Peut-il être le sauveur providentiel d’Intel ? Mercredi, le fabricant américain de semi-conducteurs a officialisé l’arrivée de Lip-Bu Tan au poste de directeur général. Figure respectée du secteur, et ancien membre du conseil d’administration, celui-ci faisait partie des grands favoris pour prendre la succession de Pat Gelsinger, poussé à la retraite anticipée fin 2024 après l’échec de son ambitieux plan de relance. Sa mission “ne sera pas facile”, reconnaît-il, dans un message adressé aux employés. Et pour cause: Intel a accusé l’an passé sa première perte annuelle en près de vingt ans. Ses positions sont menacées sur ses marchés historiques, les processeurs pour ordinateurs et serveurs. Sa nouvelle activité de fonderie tarde à décoller. Et ses efforts dans les cartes graphiques dédiées à l’intelligence artificielle ne portent pas leurs fruits.
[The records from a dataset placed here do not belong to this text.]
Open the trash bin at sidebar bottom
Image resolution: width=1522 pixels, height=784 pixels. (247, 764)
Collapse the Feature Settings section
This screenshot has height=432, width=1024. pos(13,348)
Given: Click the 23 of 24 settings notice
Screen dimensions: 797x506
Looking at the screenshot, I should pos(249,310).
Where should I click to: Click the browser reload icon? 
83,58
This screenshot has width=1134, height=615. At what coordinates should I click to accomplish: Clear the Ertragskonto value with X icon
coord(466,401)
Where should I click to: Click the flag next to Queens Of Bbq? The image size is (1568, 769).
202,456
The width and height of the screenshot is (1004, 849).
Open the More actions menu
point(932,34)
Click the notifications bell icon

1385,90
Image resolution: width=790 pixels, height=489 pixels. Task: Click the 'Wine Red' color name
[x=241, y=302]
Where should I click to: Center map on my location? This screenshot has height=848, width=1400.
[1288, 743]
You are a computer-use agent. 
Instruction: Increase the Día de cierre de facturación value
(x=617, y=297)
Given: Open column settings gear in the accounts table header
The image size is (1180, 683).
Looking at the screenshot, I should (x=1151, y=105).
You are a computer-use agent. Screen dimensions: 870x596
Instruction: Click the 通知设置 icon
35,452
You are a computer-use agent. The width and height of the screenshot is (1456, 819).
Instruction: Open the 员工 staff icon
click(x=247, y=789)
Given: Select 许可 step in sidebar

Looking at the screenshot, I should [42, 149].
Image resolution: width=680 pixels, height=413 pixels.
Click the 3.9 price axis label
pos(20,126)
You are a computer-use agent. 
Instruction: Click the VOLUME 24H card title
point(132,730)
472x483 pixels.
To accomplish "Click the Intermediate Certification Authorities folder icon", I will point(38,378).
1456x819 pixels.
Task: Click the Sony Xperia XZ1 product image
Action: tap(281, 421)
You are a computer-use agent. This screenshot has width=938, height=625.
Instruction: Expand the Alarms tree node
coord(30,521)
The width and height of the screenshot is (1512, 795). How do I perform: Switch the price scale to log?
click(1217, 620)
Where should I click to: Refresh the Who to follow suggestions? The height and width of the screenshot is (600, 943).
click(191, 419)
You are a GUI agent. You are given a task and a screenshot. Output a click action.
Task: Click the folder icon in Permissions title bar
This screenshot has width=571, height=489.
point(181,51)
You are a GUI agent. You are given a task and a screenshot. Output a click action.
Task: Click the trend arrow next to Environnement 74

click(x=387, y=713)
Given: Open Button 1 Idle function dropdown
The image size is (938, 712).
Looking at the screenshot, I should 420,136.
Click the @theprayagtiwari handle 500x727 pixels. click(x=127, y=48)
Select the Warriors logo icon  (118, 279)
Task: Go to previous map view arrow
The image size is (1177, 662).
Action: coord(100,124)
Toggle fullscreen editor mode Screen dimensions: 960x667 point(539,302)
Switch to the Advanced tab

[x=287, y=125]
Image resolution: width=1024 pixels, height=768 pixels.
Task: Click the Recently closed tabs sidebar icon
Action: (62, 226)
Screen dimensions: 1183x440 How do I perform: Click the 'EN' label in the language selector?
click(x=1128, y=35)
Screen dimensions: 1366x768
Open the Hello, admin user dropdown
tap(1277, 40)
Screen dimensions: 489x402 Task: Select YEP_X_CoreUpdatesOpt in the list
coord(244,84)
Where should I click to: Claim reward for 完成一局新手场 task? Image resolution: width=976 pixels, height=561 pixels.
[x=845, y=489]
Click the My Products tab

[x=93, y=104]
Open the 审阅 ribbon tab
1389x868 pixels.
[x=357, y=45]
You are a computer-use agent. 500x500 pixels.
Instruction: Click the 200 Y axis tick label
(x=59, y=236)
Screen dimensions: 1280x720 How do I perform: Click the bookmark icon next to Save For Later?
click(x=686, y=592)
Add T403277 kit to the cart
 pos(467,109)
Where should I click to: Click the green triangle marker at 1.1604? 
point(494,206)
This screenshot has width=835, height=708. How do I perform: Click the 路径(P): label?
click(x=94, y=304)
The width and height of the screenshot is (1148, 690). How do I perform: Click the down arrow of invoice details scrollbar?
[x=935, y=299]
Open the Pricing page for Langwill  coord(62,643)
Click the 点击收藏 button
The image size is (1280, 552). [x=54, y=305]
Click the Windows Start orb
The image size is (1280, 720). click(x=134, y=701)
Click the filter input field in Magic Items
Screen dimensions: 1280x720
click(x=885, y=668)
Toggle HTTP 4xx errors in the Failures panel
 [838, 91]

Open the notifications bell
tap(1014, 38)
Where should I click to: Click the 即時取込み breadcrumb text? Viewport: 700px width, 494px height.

“Profil idéal” – Contrairement à son prédécesseur, Lip-Bu Tan n’est pas un pur produit de la maison. Il a acquis ses lettres de noblesse chez Cadence Design Systems, l’un des deux spécialistes américains des indispensables logiciels EDA de conception de puces, qu’il a dirigé pendant plus de dix ans. En 2022, il a été nommé administrateur d’Intel, notamment pour apporter son expérience à la branche fonderie. Mais il a démissionné de son poste à peine deux ans plus tard, en raison de désaccords stratégiques. “Il affiche le profil idéal, à savoir une combinaison d’expérience dans le design et dans la fabrication”, souligne l’analyste Patrick Moorhead. À Wall Street, où l’action d’Intel a chuté de 60% depuis décembre 2023, les investisseurs semblent convaincus. Comme ils l’avaient été au printemps 2021 lors de la nomination de Pat Gelsinger…

Vente de la fonderie ? – La première tâche Lip-Bu Tan sera de décider du sort de l’activité fonderie. Lancée en 2021, celle-ci consiste à graver des composants conçus par d’autres, une révolution pour Intel qui a historiquement bâti son modèle sur l’intégration verticale. Pat Gelsinger prévoyait ainsi d’investir plus de 100 milliards de dollars afin de bâtir de nouvelles usines aux États-Unis et en Europe. Certes, la société a signé quelques contrats emblématiques, notamment pour produire les puces d’IA de Microsoft et d’Amazon. Mais sa fonderie accumule de très lourdes pertes. De nombreux investisseurs réclament à la société de s’en séparer. Un scénario écarté par la précédente direction, qui comptait sur le prochain déploiement d’une nouvelle technique de gravure, devant permettre de combler le retard technologique accumulé sur TSMC.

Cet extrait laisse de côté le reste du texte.